L'exposition à des températures froides peut entraîner l'apparition d'urticaire sur la peau, avec des douleurs à la tête et aux articulations a été liée à une maladie génétique jusqu'alors inconnue. C’est ce qu’affirment les dernières recherches de l’université de médecine de la Charité, à Berlin (Allemagne), dans une étude publiée dans la revue Nature Communications. Les symptômes d'éruption cutanée et de douleurs à la tête et aux articulations chez les patients atteints d'urticaire familiale (héréditaire) par le froid se développent lorsqu'ils sont exposés à des températures inférieures à 15 °C, ce qui était auparavant inconnu.     

Selon l’équipe, il s'agit d'une nouvelle forme de ce trouble inflammatoire de la peau. Grâce à leur recherche, ils ont également réussi à comprendre pourquoi les traitements classiques sont restés inefficaces pour traiter cette maladie. Selon les chercheurs, les personnes souffrant de cette maladie développent des symptômes légers, et il faut quelques années pour qu’elle s'atténue et disparaisse. 

Défaut génétique héréditaire

Les chercheurs n'ont pas compris pourquoi elle apparaissait, mais ils ont constaté qu'un petit nombre de personnes souffrant de cette maladie l'héritent de leurs parents. Chez ces personnes, la réponse du système immunitaire aux températures froides est due à un défaut génétique qui provoque une inflammation systémique, notamment accompagné de fièvre et de douleurs articulaires en plus des éruptions cutanées. 

L'équipe de chercheurs, dirigée par la docteure Karoline Krause du département de dermatologie, vénéréologie et allergologie du Campus Charité Mitte, a découvert une nouvelle forme d'urticaire au froid qui, selon eux, est causée par une mutation du gène “Facteur 12”, jusqu'à présent inconnue. Les chercheurs ont proposé le nom de “syndrome auto-inflammatoire au froid associé au facteur XII”, ou FACAS, pour cette maladie héréditaire qui a été découverte. 

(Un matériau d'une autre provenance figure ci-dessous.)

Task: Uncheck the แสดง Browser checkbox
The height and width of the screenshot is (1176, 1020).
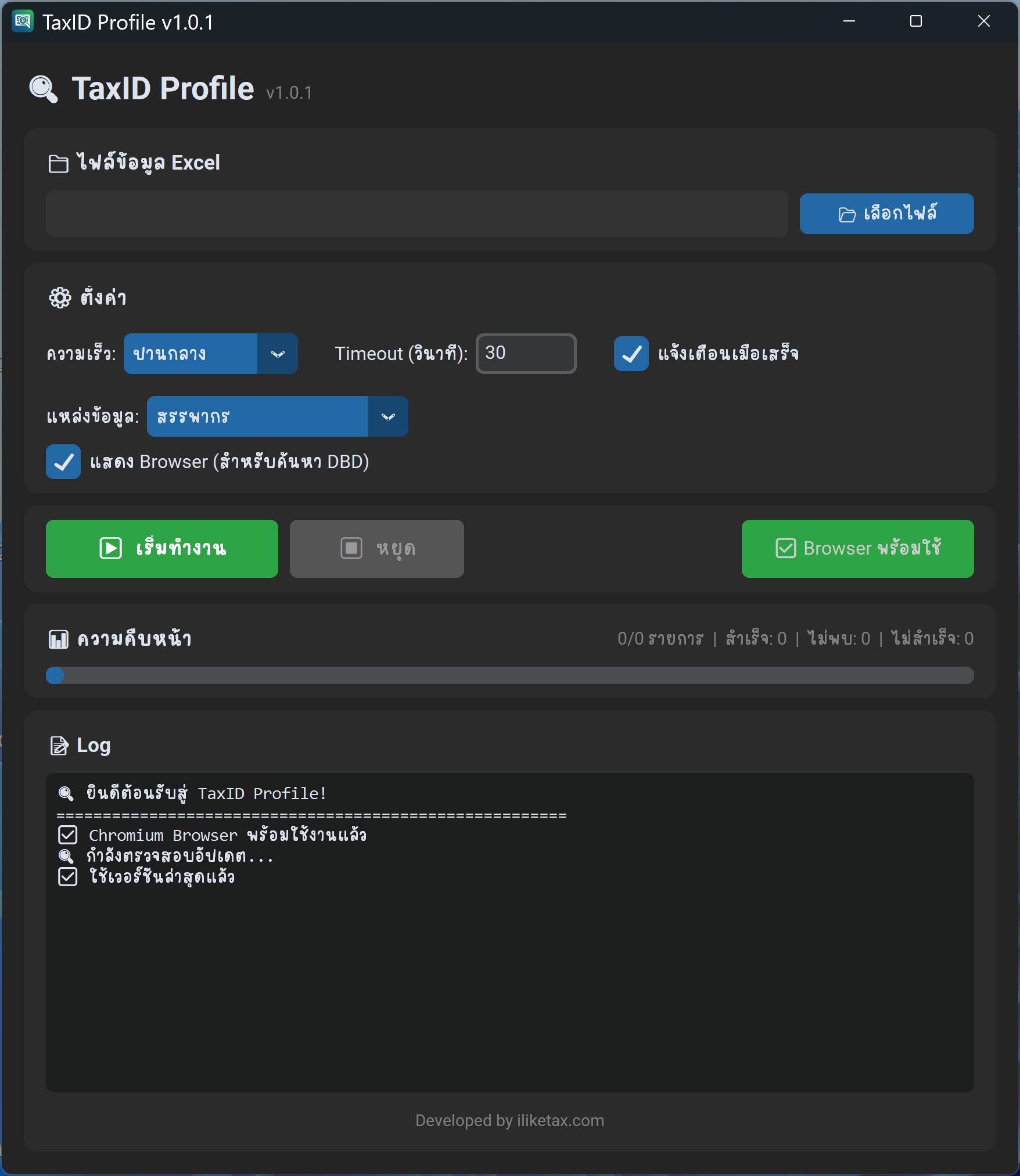Action: pyautogui.click(x=63, y=462)
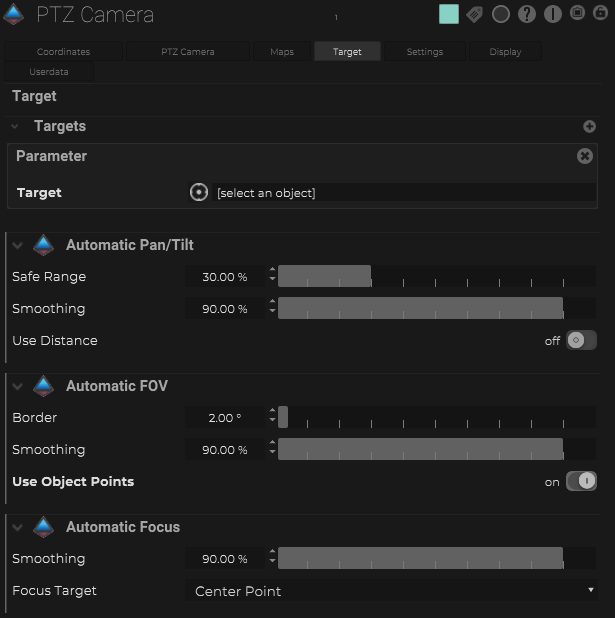Click the help question mark icon

[527, 14]
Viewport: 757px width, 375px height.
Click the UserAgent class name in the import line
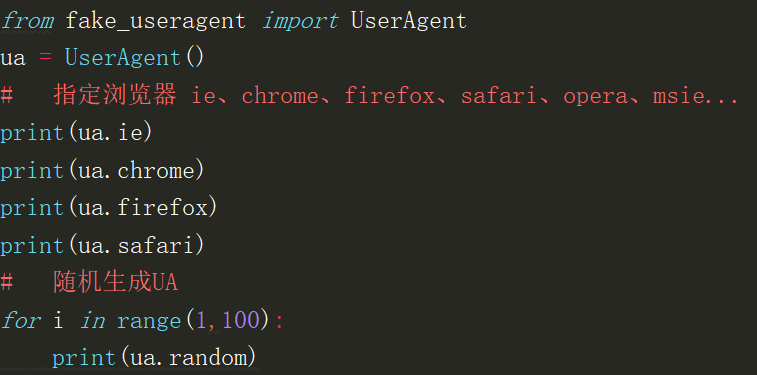pyautogui.click(x=409, y=21)

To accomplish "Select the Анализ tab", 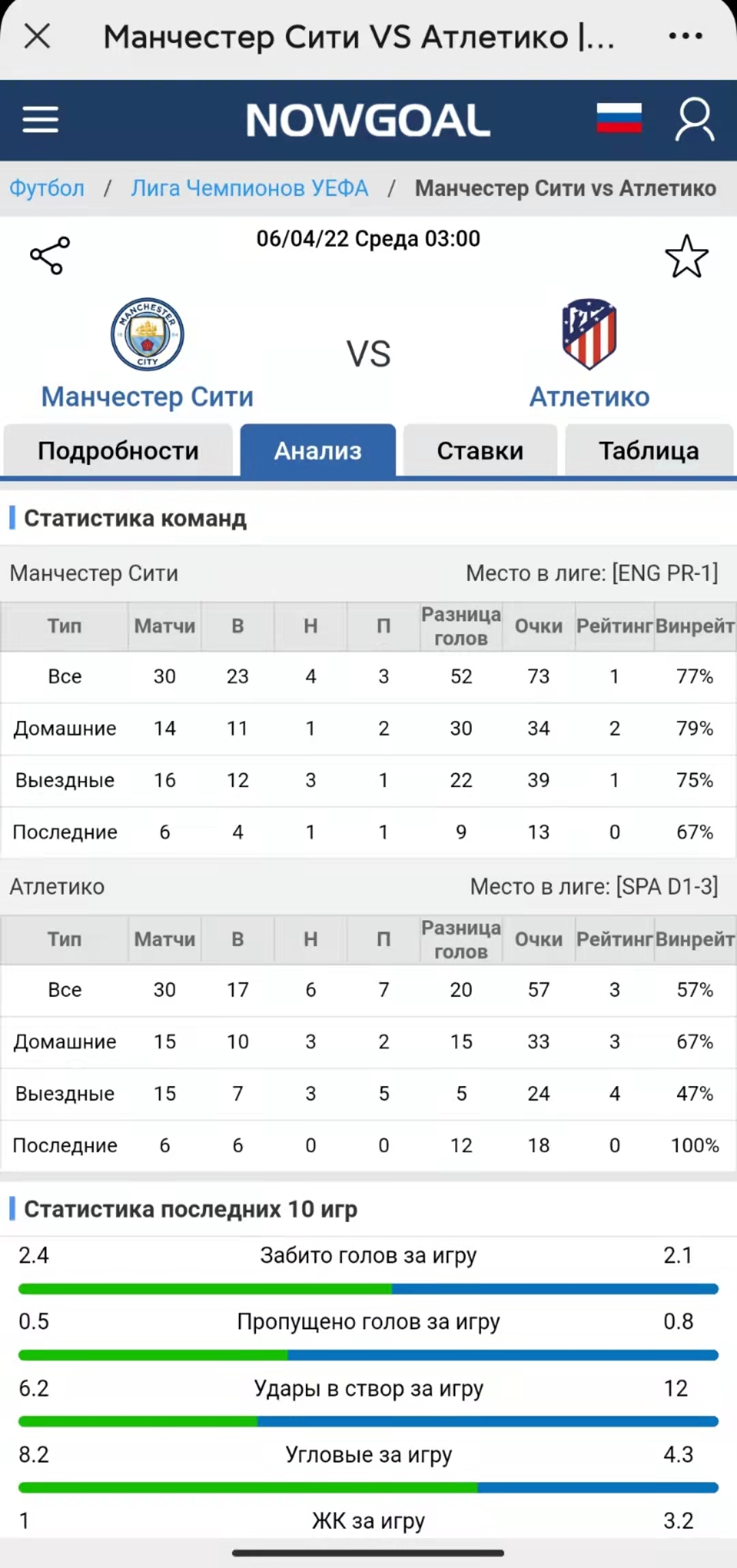I will point(318,451).
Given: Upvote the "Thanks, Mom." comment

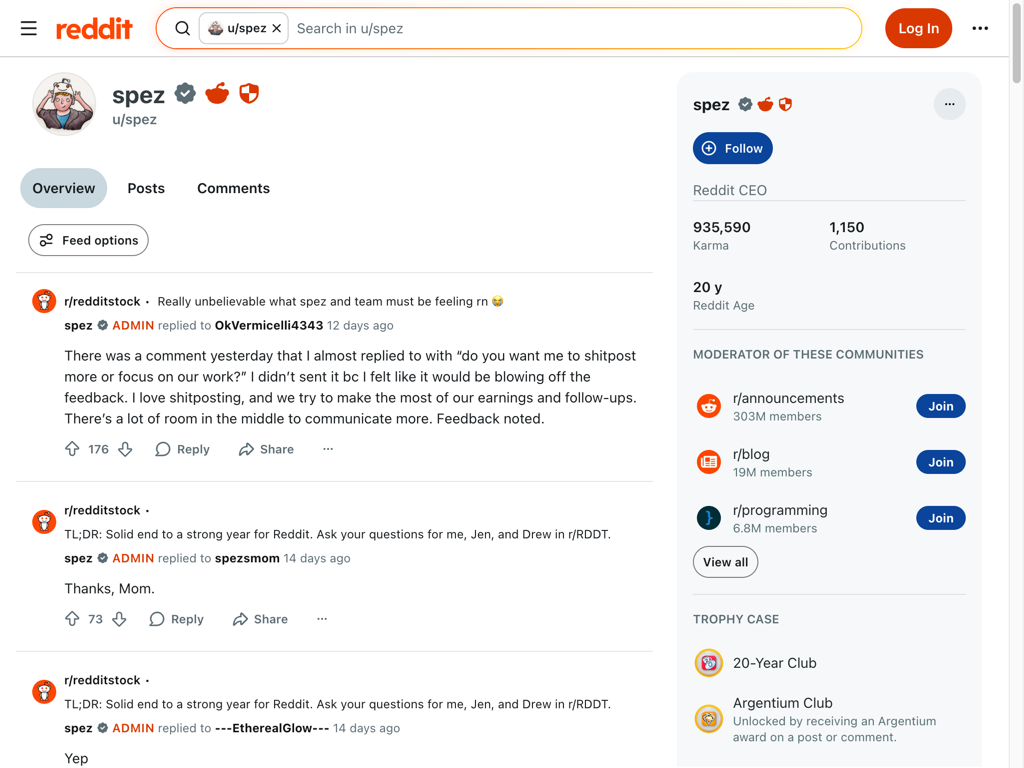Looking at the screenshot, I should (x=72, y=619).
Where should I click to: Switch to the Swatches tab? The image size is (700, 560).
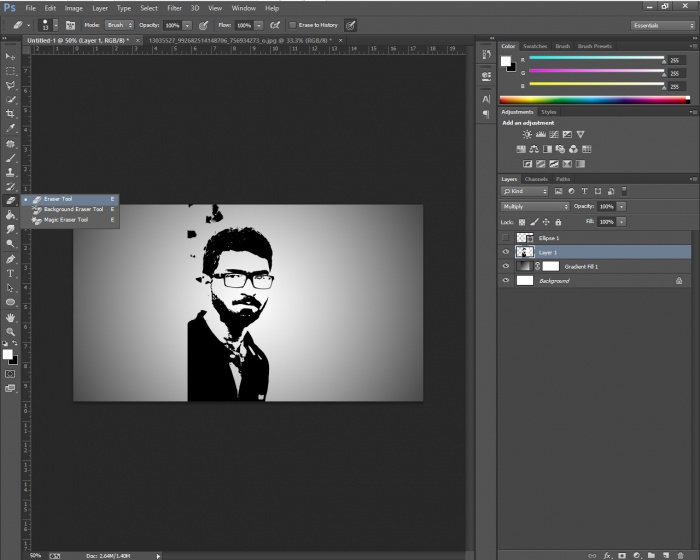pyautogui.click(x=536, y=46)
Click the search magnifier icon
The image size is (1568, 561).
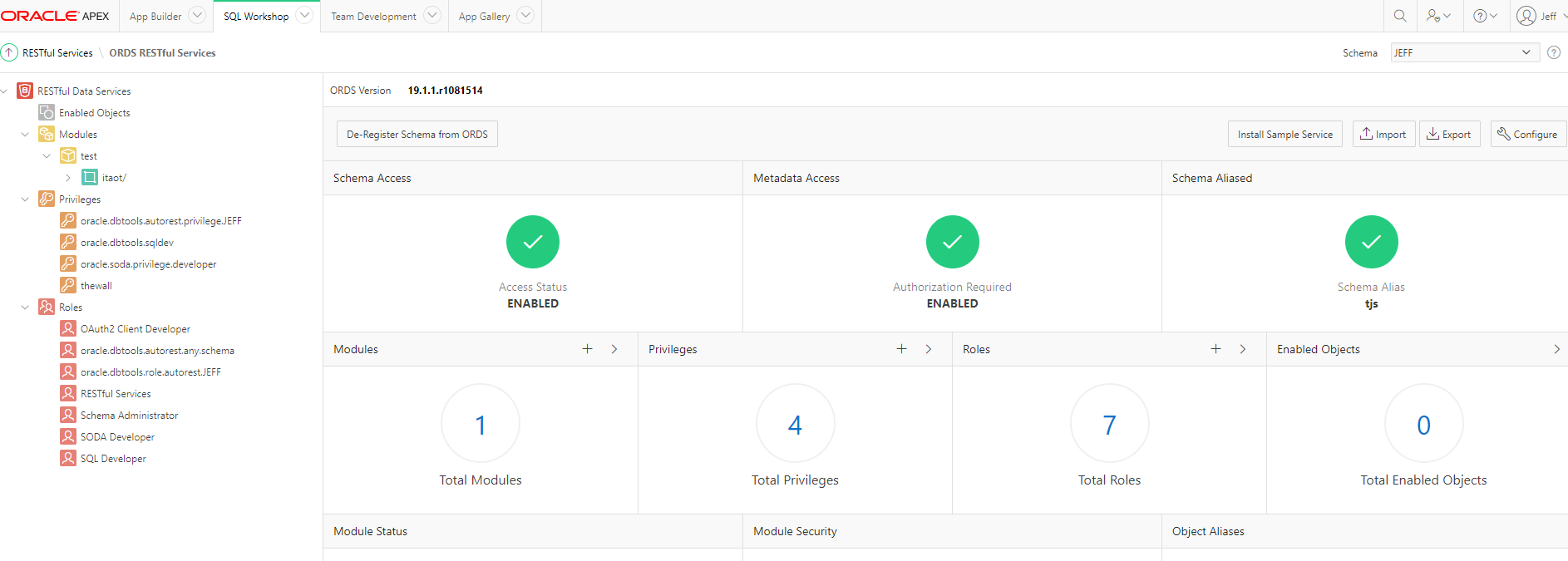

“Notre rapport porte sur plusieurs membres d'une même famille vue dans notre service. Au moins une personne de chaque génération de cette famille a signalé des symptômes identiques, dont elle souffrait depuis sa naissance, explique Karoline Krause. Ces personnes ont toutes développé une éruption cutanée brûlante après 30 minutes d'exposition à des températures inférieures à 15°C. L'éruption a été exacerbée par le vent et l'humidité, et ne s'est résorbée que plusieurs heures après que l'individu soit retourné dans une pièce plus chaude.” 

L’inefficacité des antihistaminiques

Plusieurs des patients souffrant de cette maladie ont également rapporté d'autres symptômes comme des frissons et de la fatigue, en plus de maux de tête et de douleurs articulaires. L’équipe de recherche a également constaté que ces personnes ne répondent pas au test de provocation du froid connu sous le nom de “ice cube test”, alors que les personnes qui développent une urticaire au froid répondent spontanément à ces tests. Elles ne répondent pas non plus aux antihistaminiques, qui sont administrés aux personnes atteintes pour le traitement de l'urticaire par le froid. 

Selon Karoline Krause, “les symptômes de la famille étaient clairement révélateurs d'une forme héréditaire d'urticaire froide", explique le dermatologue. Nous avons donc étudié l'information génétique de la personne affectée, en cherchant les mutations qui sont connues pour causer la forme héréditaire de la maladie, mais en vain. Ce que nous avons trouvé à la place était un défaut inconnu auparavant dans le gène du facteur 12.”

Le défaut génétique active également la voie du système de contact, ce qui a été démontré dans la recherche et découvert que les ruches sont en fait produites en raison de la libération ultérieure de médiateurs inflammatoires. 

“Il est intéressant de noter que les défauts du gène du facteur 12 étaient auparavant connus pour provoquer une condition très différente que nous appelons l'angio-oedème héréditaire. Si les symptômes signalés par les patients atteints de FACAS sont ceux de l'urticaire froide héréditaire, les mécanismes sous-jacents à l'origine de ces symptômes sont entièrement différents, constate Caroline Krause. Ces patients peuvent donc bénéficier d'un traitement avec des médicaments normalement utilisés dans l'angio-oedème héréditaire.” 

Il est intéressant de noter qu'un des patients atteints de FACAS a montré une réponse immédiate lorsqu'on lui a donné de l'icatibant, un médicament normalement utilisé pour traiter les crises aiguës d'angio-oedème héréditaire. Dès l'administration, les symptômes induits par le froid du patient se sont rapidement et presque complètement résorbés.